Le rôle

Vers un modèle d’agences engagées : faits et gestes

Fondée en 2006, la célèbre marque de chaussures TOMS, a adopté une vision toute simple : pour chaque produit TOMS vendu, on donne son équivalent à un pays en voie de développement. Cette proposition éthique est devenue un modèle d’affaires appliqué à chacun des projets de l’entreprise : tu en achètes un, on en donne un. Aujourd’hui, leur succès leur permet d’étendre leur offre à des lunettes et même à du café.

Ce n’est pas une coïncidence si ces marques connaissent autant de succès. Avec tous les scandales récents d’espionnage entourant les gouvernements et les entreprises, les marques ont maintenant l’opportunité de gagner la faveur du public en s’impliquant plus étroitement avec les ONG et les organismes à but non lucratif afin de développer de nouvelles manières de faire du commerce, en allant au-delà des initiatives classiques de responsabilité sociale corporative.

Cette philosophie se concrétise avec le concept de storydoing. Exit le storytelling; l’histoire de la marque se raconte maintenant en actions, et non pas en mots. Dans ce modèle, les prises de parole de la marque se fondent sur une ambition allant au-delà du commerce. La stratégie de marque devient un catalyseur d’actions dans la société et on ne parle que des gestes phares la nourrissant. Ces choix d’entreprise peuvent être faits à plusieurs moments du développement de l’entreprise : lors du développement de produits, du recrutement des employés, des alliances et partenariats d’affaires, de la politique environnementale ou des programmes communautaires.  

À ce jour, ce modèle a montré sa capacité à générer des impacts positifs, autant par l’amplification de la couverture médiatique, qu’en stimulant les résultats d’affaires…Target, Starbucks, Disney et Apple flirtent avec le concept et sont en train de devenir des cas d’école. Mais attention: on ne peut pas s’y mettre à moitié et on doit s’attendre à ce que des fonds habituellement réservés aux médias payés soient redistribués ailleurs; dans les opérations, la recherche et développement, ou en support à des organismes pertinents.

Certaines agences américaines vont encore plus loin en appliquant le modèle non seulement pour leurs clients, mais pour elles-mêmes. La nouvelle agence Made Movement par exemple (formée par des ex de Crispin Porter + Bogusky) adopte une posture habituellement réservée au secteur public, que capture bien leur « slogan » : We make work that makes American jobs. Intéressant alors de voir que tout le modèle de l’entreprise vient chercher une corde sensible américaine et surtout, surfe sur la tendance du American manufacturing poussée par l’administration Obama.

Plus près de chez nous, l’agence Couleur locale, fondée par Dominique Trudeau, est bâtie selon des valeurs similaires, soit de puiser dans la richesse de la culture et de la créativité québécoises pour bâtir une agence fière de ses origines et de ses talents.

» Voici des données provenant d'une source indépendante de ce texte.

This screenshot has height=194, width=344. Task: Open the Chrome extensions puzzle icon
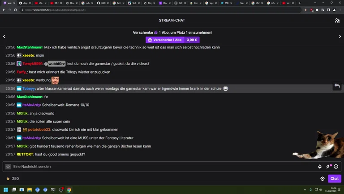pos(317,10)
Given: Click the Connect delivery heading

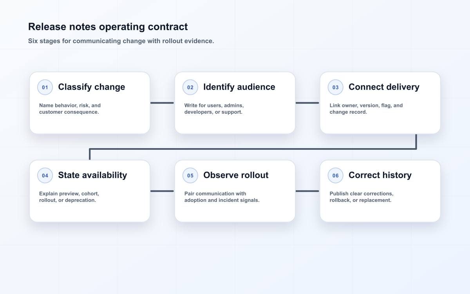Looking at the screenshot, I should 384,87.
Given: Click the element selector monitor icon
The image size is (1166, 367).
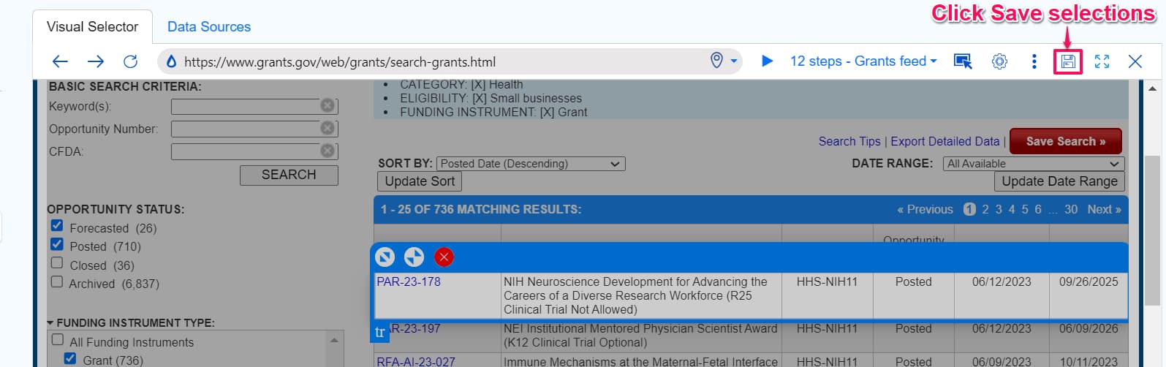Looking at the screenshot, I should point(963,61).

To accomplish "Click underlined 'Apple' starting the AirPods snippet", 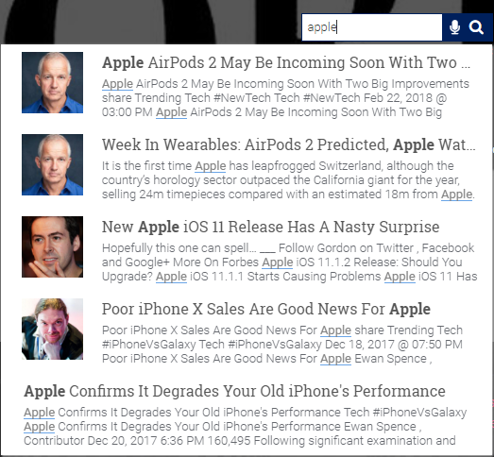I will [x=117, y=84].
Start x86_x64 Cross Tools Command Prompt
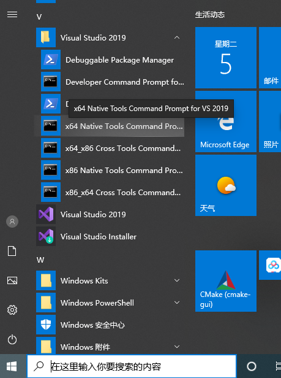The height and width of the screenshot is (378, 281). click(x=110, y=193)

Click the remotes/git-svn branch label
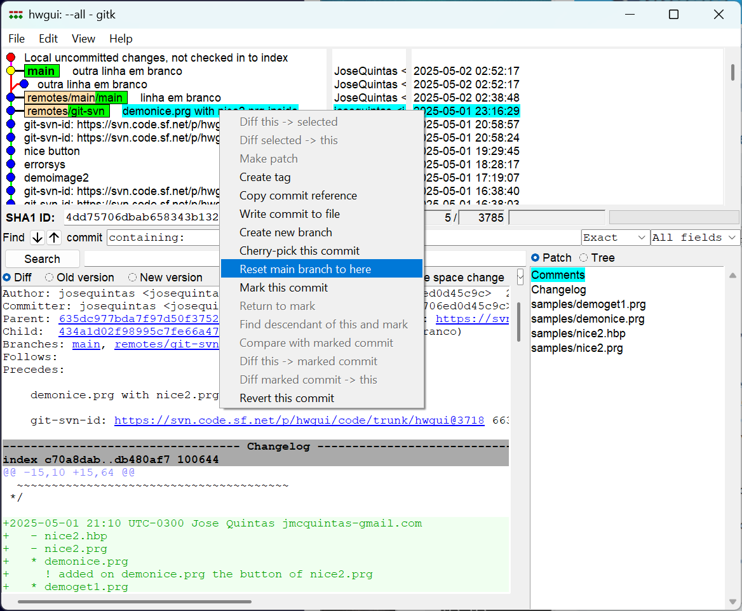click(67, 111)
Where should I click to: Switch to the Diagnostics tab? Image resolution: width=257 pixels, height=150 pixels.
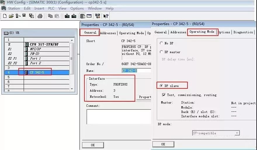(x=243, y=32)
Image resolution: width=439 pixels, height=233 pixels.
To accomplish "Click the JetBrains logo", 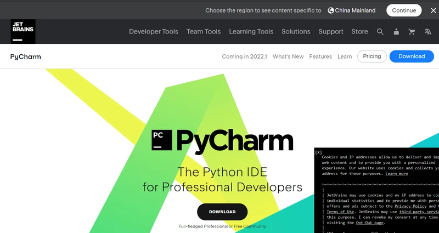I will [x=23, y=32].
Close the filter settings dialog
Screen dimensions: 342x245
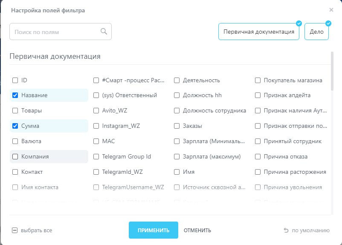[x=331, y=10]

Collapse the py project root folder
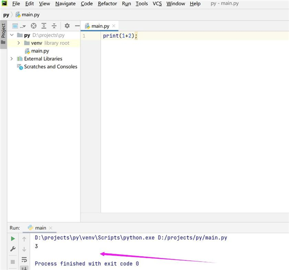click(x=12, y=35)
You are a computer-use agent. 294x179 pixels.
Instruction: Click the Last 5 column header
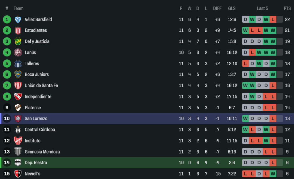[262, 9]
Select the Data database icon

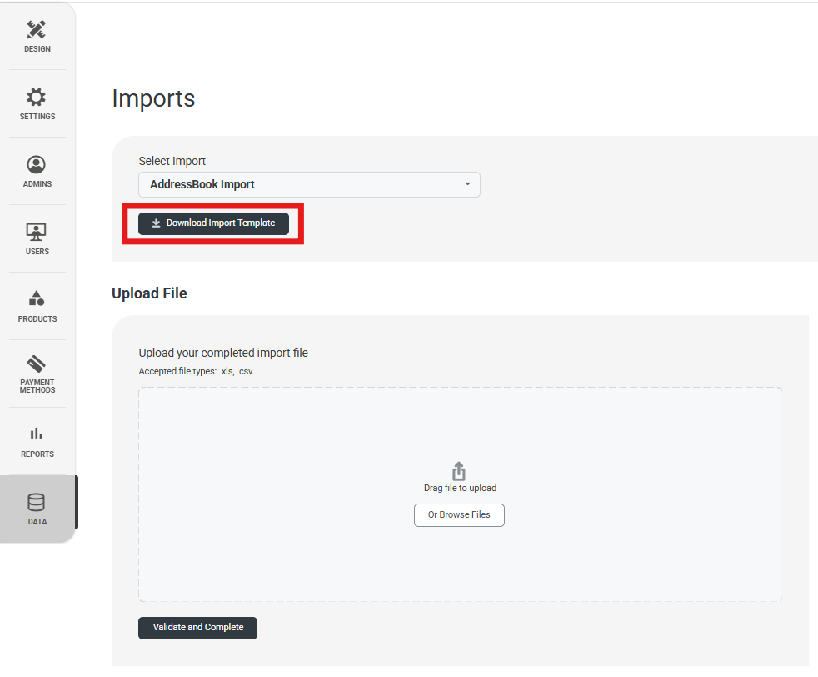click(37, 502)
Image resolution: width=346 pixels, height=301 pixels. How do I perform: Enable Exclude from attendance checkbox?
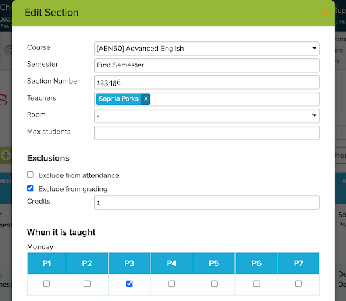30,175
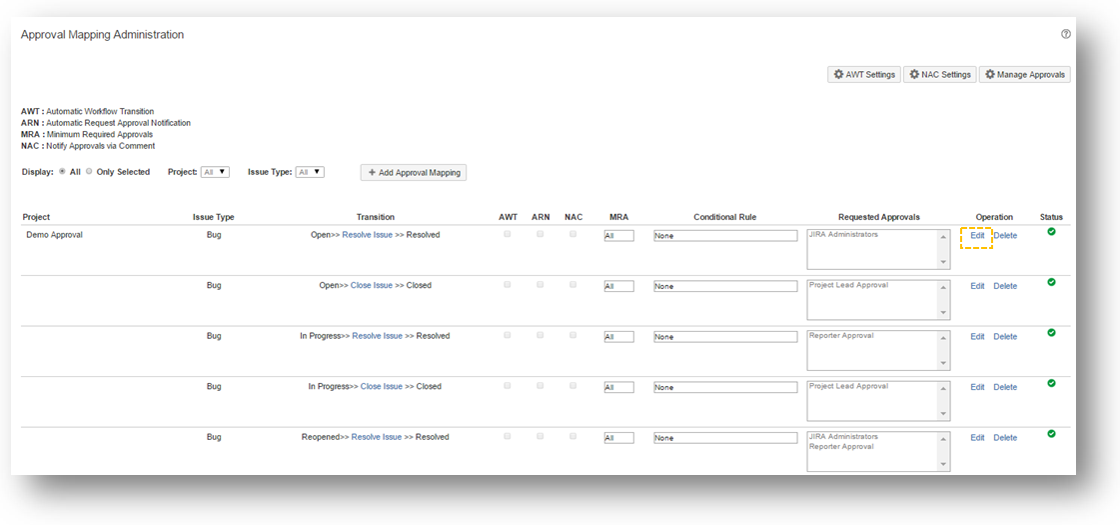Toggle AWT checkbox in Open-Resolved row

click(508, 234)
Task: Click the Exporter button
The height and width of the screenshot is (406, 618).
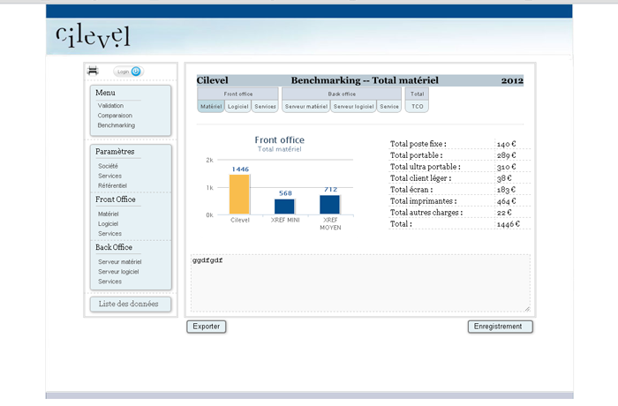Action: 207,327
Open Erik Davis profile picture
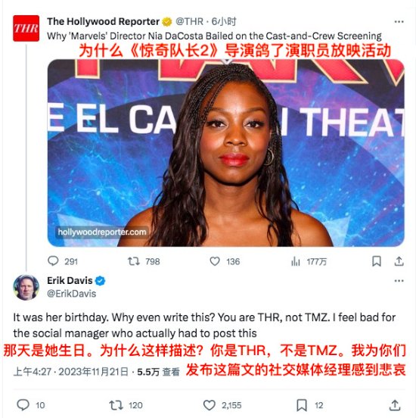The height and width of the screenshot is (418, 416). coord(26,288)
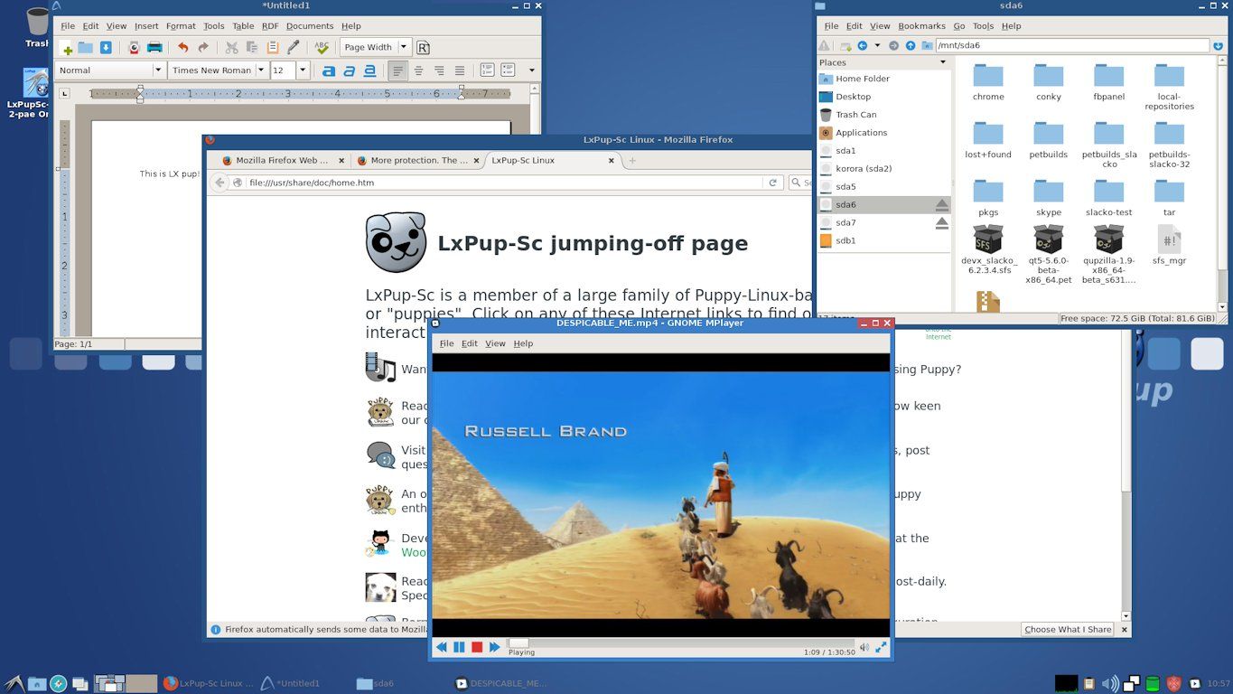This screenshot has height=694, width=1233.
Task: Enable italic formatting in AbiWord
Action: click(x=349, y=70)
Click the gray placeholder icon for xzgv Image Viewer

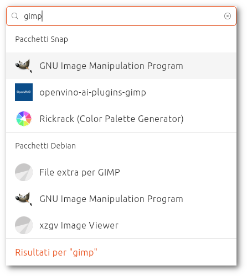[x=24, y=225]
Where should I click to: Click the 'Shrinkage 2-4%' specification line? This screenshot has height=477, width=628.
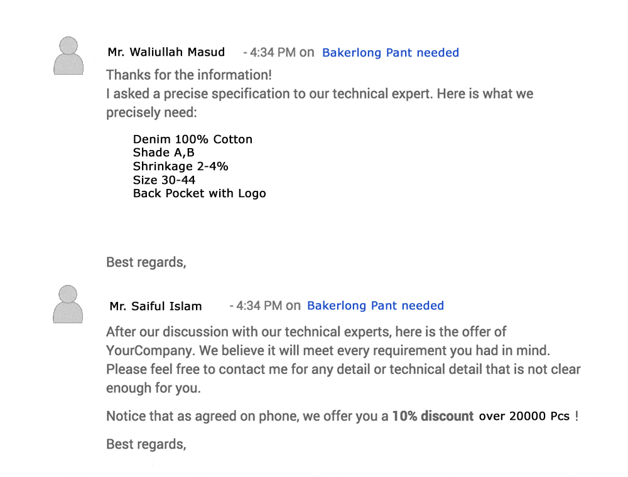click(x=180, y=166)
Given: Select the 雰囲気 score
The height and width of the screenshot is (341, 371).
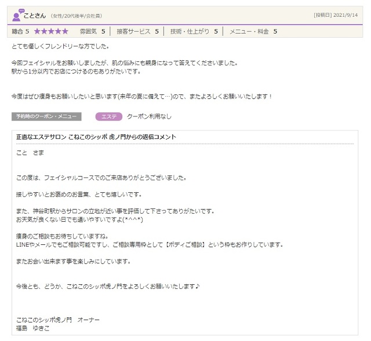Looking at the screenshot, I should 92,31.
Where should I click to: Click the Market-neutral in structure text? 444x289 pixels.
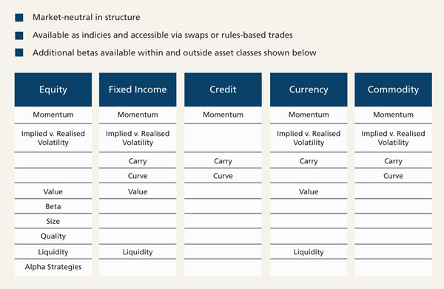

Les cyniques crieront qu’il s’agit au mieux d’une nécessité, d’un passage obligatoire et au pire d’une « gimmick », mais nous y voyons une opportunité de faire les choses comme nous les sentons justes, plutôt que de suivre des modèles à l’international incompatibles avec la culture locale québécoise.

Oui, les agences sont capables de faire rire, de faire pleurer, de faire réfléchir. Mais cela va plus loin. Les agences de l’avenir peuvent avoir un rôle social plus important. Elles peuvent agir comme catalyseurs de créativité humaine, de créateurs d’utilité à travers le design et la technologie, en se souciant de faire les bonnes choses et de les faire bien. Étendre l’imaginaire collectif, agrandir le bassin et la diversité du talent créatif local, voilà une mission digne de l’agence de demain.

Si nombre d’entreprises placent désormais ces valeurs au cœur de leur modèle d’affaires, ne vont-elles pas préférer, sinon exiger, un tel engagement de leurs fournisseurs? On peut supposer que de telles compagnies choisiraient une agence qui s’engage socialement de manière concrète et non seulement une agence qui sait faire de bonnes campagnes à saveur sociale. Est-ce surprenant qu’une entreprise comme Seventh Generation ait nommé Made Movement comme agence principale? Si la demande est au rendez-vous, ne serait-ce pas une opportunité pour l’industrie au Québec?